小問 A: カシミヤの記事から、「カシミヤの柔らかな触感の毛を」を含む箇所で始まり、「した触感も魅力のひとつです。」で終わる部分を一字一句変えずに返してください。
小問 B: カシミヤの記事を、最後の文の後から書き進めてください。

文書:
§ §

冬になると活躍するニット。中でも、素材の宝石とも呼ばれるカシミヤは、温かさと着心地、美しさを兼ね備えたスペシャルなニットとして、世界中から愛され続けています。

しかし、「お手入れが大変そう…」、「毎回クリーニングに出すのは面倒」と思っている方もいらっしゃるのではないでしょうか?

そこで今回は、カシミヤに特化した東京・青山の国産ニットメーカー「UTO(ユーティーオー)」の代表取締役・宇土寿和(うと としかず)さんに、カシミヤの特徴を始め、洗濯の頻度や手洗い・洗濯機での洗い方、自宅でのお手入れ法を教えて頂きました。

また、同社が展開する、カシミアブランド「UTO」のカシミアニットのおすすめもご紹介します。

■カシミヤ(cashmere)とは?

カシミヤとは?
カシミヤとは?

ニットの代表的な素材と言えば、ウール素材があります。こちらは羊(ヒツジ)の毛を使ったものです。

一方「カシミヤ」は、カシミヤ山羊(カシミヤゴート)と呼ばれる山羊(ヤギ)の毛を使った繊維です。

カシミヤの柔らかな触感の毛を育てるためには、真夏は30度以上、真冬はマイナス30度以下という厳しい環境が必要なのだそう。

主な原産国は、中国、モンゴル、イラン、アフガニスタン、ロシアなどです。

カシミヤの特徴

ウールのニットには、ずっしりとした重みを感じるものも少なくありません。特に、手編みのものは重量感が出てしまいがちです。

それに対して、カシミヤ素材のものは、同じような動物の毛を用いているにも関わらず、とても軽い。そして、ふんわりとした触感も魅力のひとつです。

軽いだけでなく、暖かくて、優しい手触りが、カシミヤの大きな魅力なのです。

§ §

表示情報:
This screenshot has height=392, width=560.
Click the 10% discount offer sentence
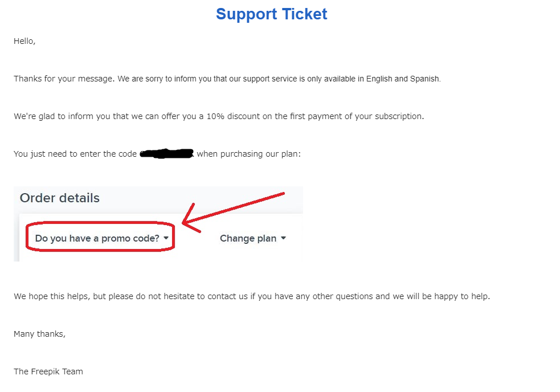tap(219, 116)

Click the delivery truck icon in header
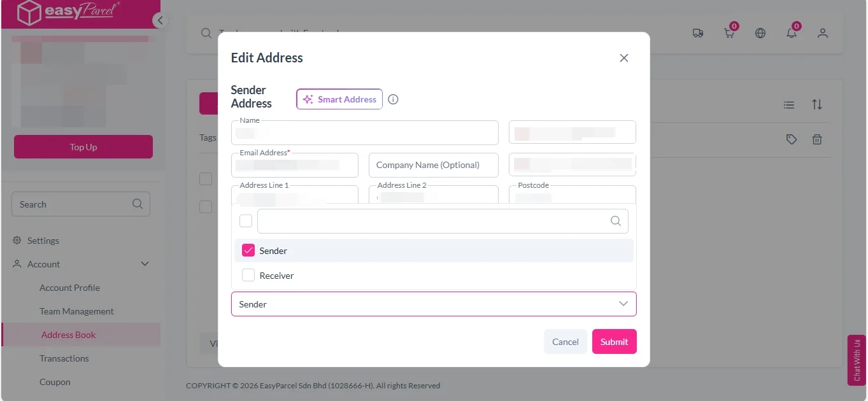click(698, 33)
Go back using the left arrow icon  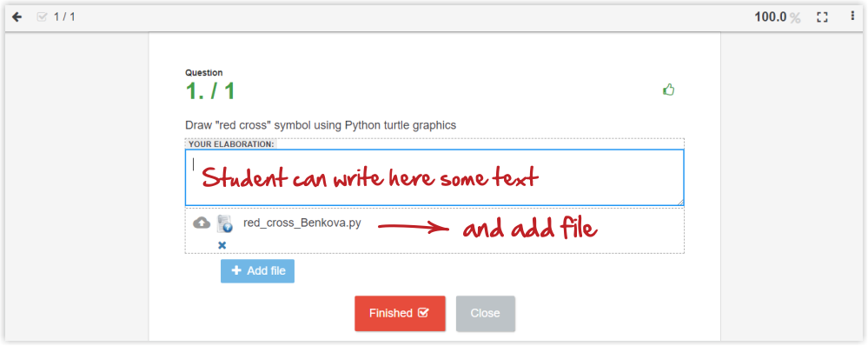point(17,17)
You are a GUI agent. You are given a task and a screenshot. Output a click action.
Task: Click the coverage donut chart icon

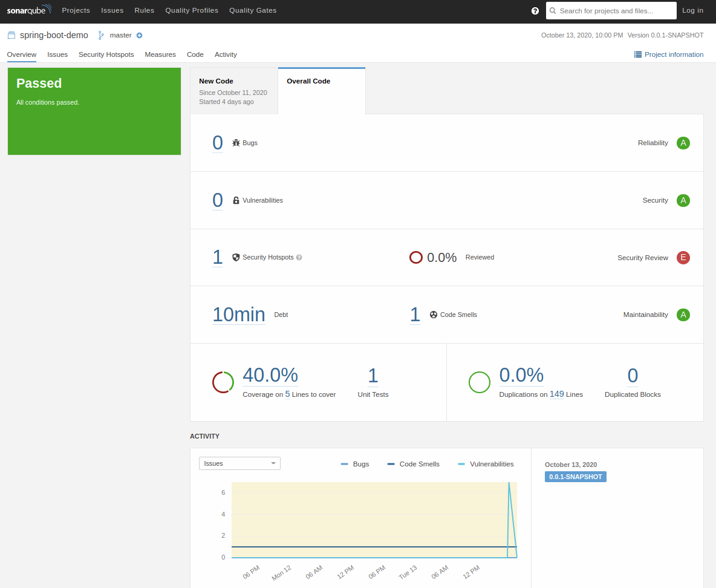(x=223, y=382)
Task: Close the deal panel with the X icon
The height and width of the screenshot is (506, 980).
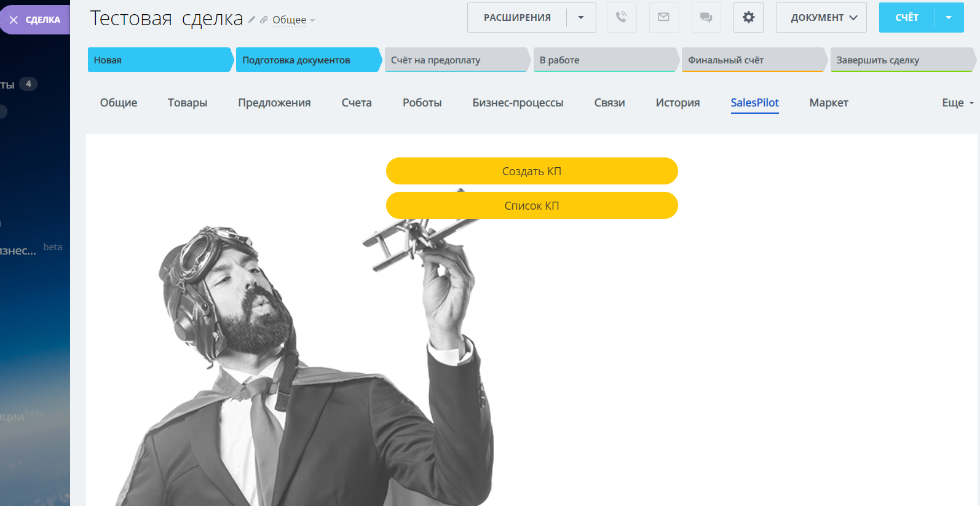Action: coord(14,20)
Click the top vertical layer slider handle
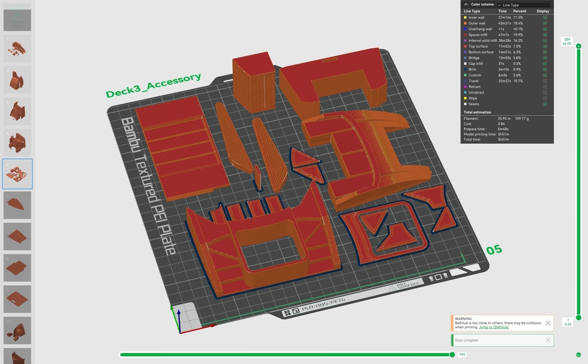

§ §

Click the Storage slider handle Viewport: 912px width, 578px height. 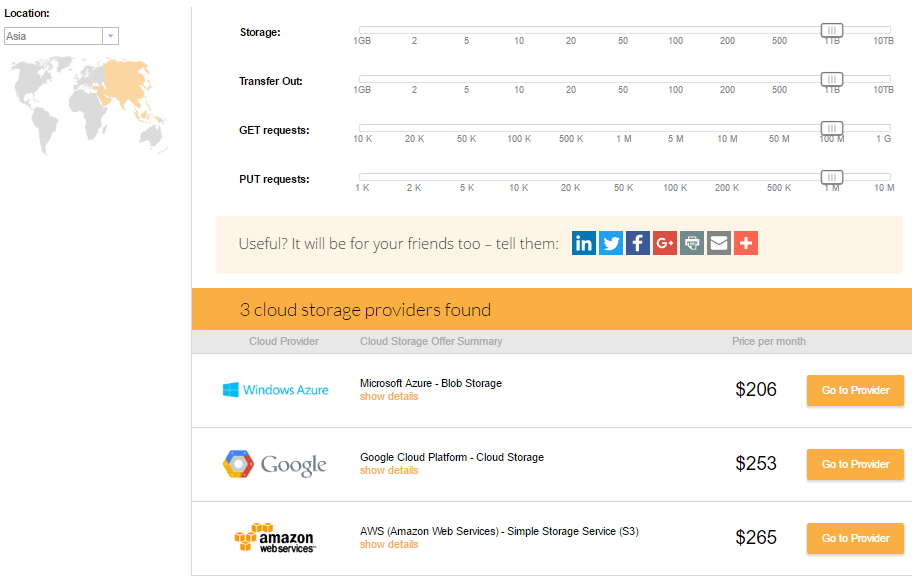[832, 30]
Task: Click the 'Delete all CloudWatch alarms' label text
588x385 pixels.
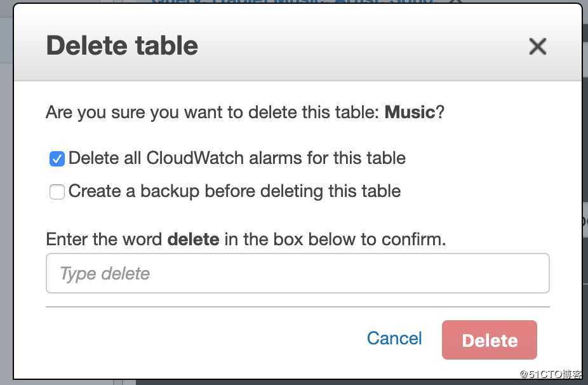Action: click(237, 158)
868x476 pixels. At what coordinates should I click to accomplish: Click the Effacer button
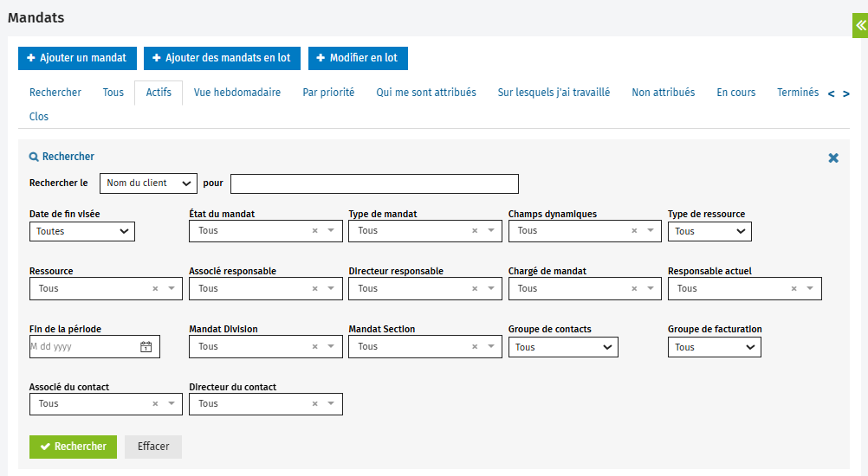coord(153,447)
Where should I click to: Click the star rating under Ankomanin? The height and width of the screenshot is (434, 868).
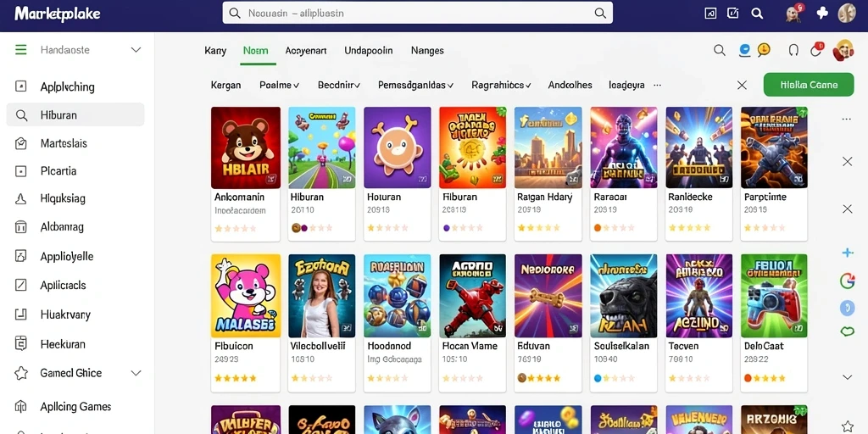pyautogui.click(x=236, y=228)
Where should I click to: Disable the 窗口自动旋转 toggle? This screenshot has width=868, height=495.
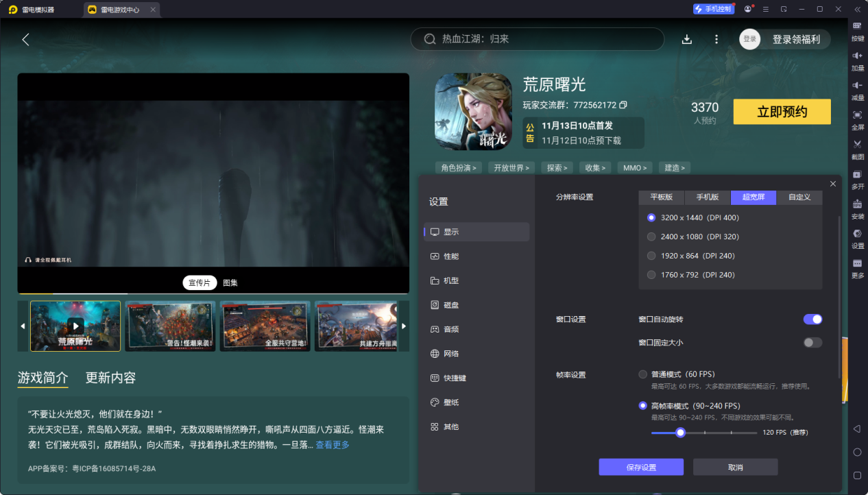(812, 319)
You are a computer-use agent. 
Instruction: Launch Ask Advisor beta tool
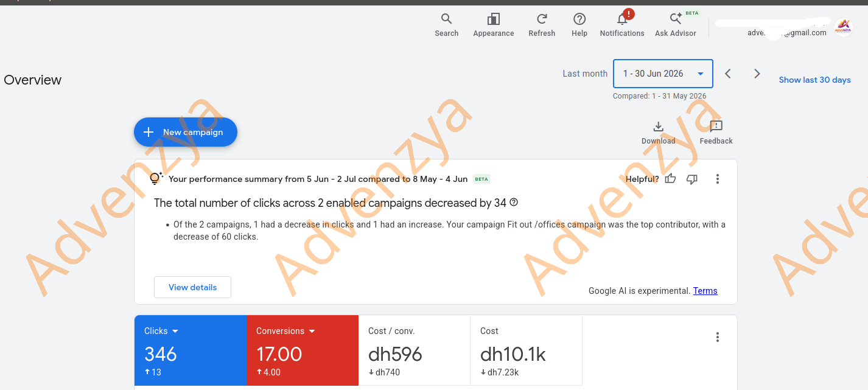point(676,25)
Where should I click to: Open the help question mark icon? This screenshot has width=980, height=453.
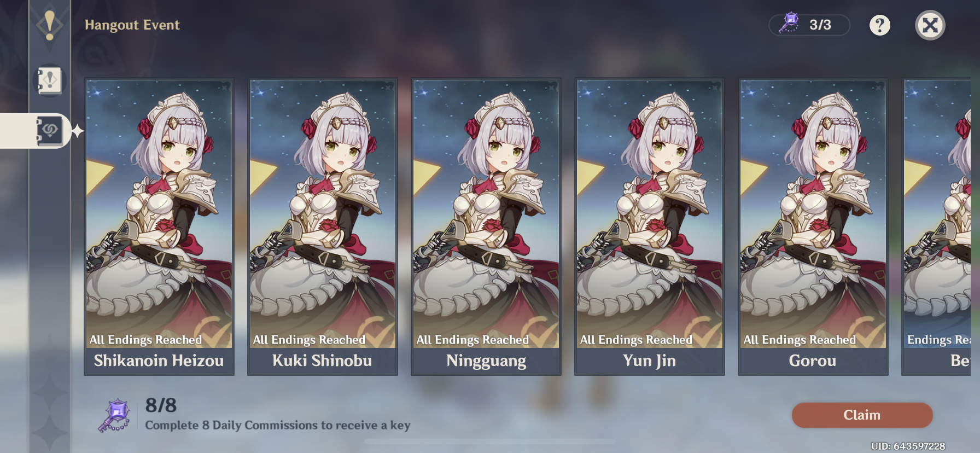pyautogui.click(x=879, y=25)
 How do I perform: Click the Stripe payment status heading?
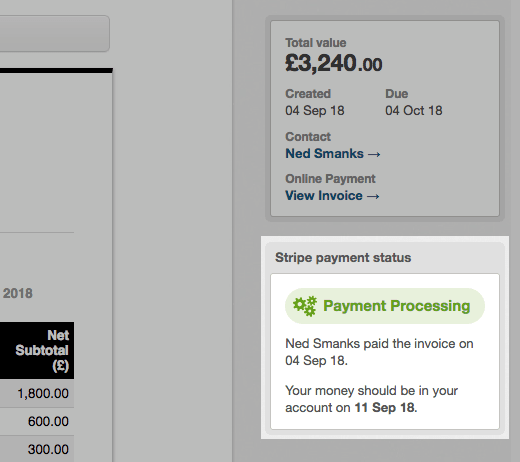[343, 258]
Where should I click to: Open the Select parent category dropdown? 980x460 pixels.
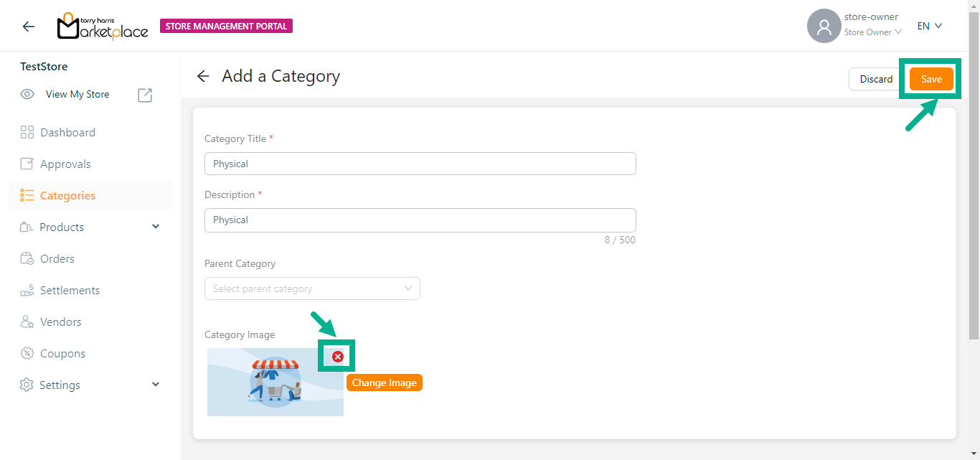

§ §

解答 A:
カシミヤの柔らかな触感の毛を育てるためには、真夏は30度以上、真冬はマイナス30度以下という厳しい環境が必要なのだそう。

主な原産国は、中国、モンゴル、イラン、アフガニスタン、ロシアなどです。

カシミヤの特徴

ウールのニットには、ずっしりとした重みを感じるものも少なくありません。特に、手編みのものは重量感が出てしまいがちです。

それに対して、カシミヤ素材のものは、同じような動物の毛を用いているにも関わらず、とても軽い。そして、ふんわりとした触感も魅力のひとつです。

解答 B:
軽いのに、なぜ暖かいのか。その理由は「空気」にあります。

風など「動く空気」は肌から熱を奪ってしまいます。しかし、「動かない空気」は、実は熱伝導率がとても低く、外からの冷気を遮断したり、肌と衣類の間で断熱材として働いてくれたりします。

ニットの素材は、どれもこの「動かない空気」を多く抱えられるのが特徴です。

さらに、ニットに使われる素材は、羊をはじめとして、アンゴラ、キャメル、アルパカ、モヘヤなど様々な動物の毛を紡いで使られています。

これらの動物に比べて、カシミヤ山羊の毛は細かく細いので、とても軽く作ることができます。さらに細かい毛の間に、より多くの「動かない空気」を蓄えることができるため、「軽くてあたたかい」が実現できるのです。

ちなみに、カシミヤよりも細かい毛の動物としてビキューナやチルーというものが存在します。

ただ、一般の市場には出回ることが少なく、非常に高額なため、我々が手に入るものの中で一番毛が細かく、軽くて暖かい素材は、やはり「カシミヤ」なのです。

■カシミヤはお家で手洗いできる・洗濯機で洗える

カシミヤに限らず、ニットはすべてクリーニングに出している、という方もいるかもしれません。他のニットに比べて高いからこそ、カシミヤの縮みや変質などが怖い、という声もよく聞かれます。

しかし、カシミヤは、家で洗うほうがおすすめです。 その理由は、「洗うたびに味わいが出る」から。

実は、カシミヤは革素材と同じように、変化を楽しめる素材なのです。

どれくらいの頻度で洗うといいの?

Tシャツや下着、軽いトップスなどは毎日洗うもの。でも、ニットを着る度に家で手洗いするとなると、大変ですよね。

実は、カシミヤの服は毎日洗わなくてもOK。では、どのくらいの頻度が適正なのでしょうか?

意外や意外、シーズン中に週1~2回程度着用した場合は、1シーズンに1~2度洗えばいいもの、なのだそうです。

もしかしたら、想像より少ないと驚かれた方もいるかもしれません。

そもそもニット素材は水をはじきやすく、他の衣類に比べて汚れにくくなっているため、汚れに対して神経質にならなくても大丈夫なのだそうです。

この頻度なら、クリーニングに出さなくても自宅でチャレンジできるのではないでしょうか。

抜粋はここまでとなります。